"Małe końce świata" Justyny Mazur. "Wielu z nas ma takie momenty w życiu, w których jest nam źle"

Justyna Mazur
Debiutancka książka Justyny Mazur
Źródło: Dzień Dobry TVN
W życiu doświadczamy różnych sytuacji, które niejednokrotnie wydają się końcem świata. Czy faktycznie tak jest? O swojej debiutanckiej książce zatytułowanej "Małe końce świata" opowiedziała w Dzień Dobry TVN Justyna Mazur, twórczyni podcastów "Piąte nie zabijaj" i "Słuchowisko.

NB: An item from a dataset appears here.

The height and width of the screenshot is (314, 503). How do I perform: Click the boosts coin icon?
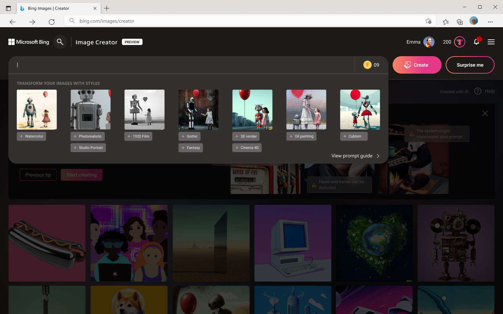367,65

Pogadajmy o życiu".

Debiutancka książka Justyny Mazur

 "Małe końce świata" oparte są na doświadczeniach i przeżyciach Justyny Mazur, z którymi wiele osób może się utożsamić. Książka pokazuje bowiem podróż przez życie oraz trudne sytuacje, takie jak np. śmierć bliskiej osoby czy rozstanie z partnerem.

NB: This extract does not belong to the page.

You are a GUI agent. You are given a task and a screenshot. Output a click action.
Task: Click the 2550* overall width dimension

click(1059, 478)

- Gdy mój ojciec zmarł, miałam 20 lat. Byłam już więc dorosła, ale w moim przypadku to był taki moment, że zmieniłam miejsce zamieszkania, poszłam na studia, przydarzył się inny "koniec świata", bo rozstanie z chłopakiem, z którym myślałam, że będziemy już na zawsze razem i to był boom. Myślę, że wielu z nas ma takie momenty w życiu, w których jest nam źle, niedobrze, coś się zmienia, idziemy bardzo do przodu i nie zastanawiamy się nad tym, jak to będzie rezonować w nas i potem mogą być tego opłakane skutki. W moim przypadku tak się okazało. Nie zauważam tego, że może warto wrócić do domu, zastanowić się, dać sobie czas, tylko człowiek parł do przodu - mówiła w Dzień Dobry TVN Justyna Mazur.

"Małe końce świata" - książka Justyny Mazur

Dlaczego autorka zdecydowała się na napisanie książki?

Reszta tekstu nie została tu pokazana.